__Supplied records__.
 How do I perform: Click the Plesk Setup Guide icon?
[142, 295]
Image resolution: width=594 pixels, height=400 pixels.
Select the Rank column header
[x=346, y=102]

__Assigned task__.
Return the records in their entirety. Keep every character as it is.

__Reply__.
 How do I perform: Click the Plesk Setup Guide icon?
[142, 295]
Image resolution: width=594 pixels, height=400 pixels.
Select the Rank column header
[x=346, y=102]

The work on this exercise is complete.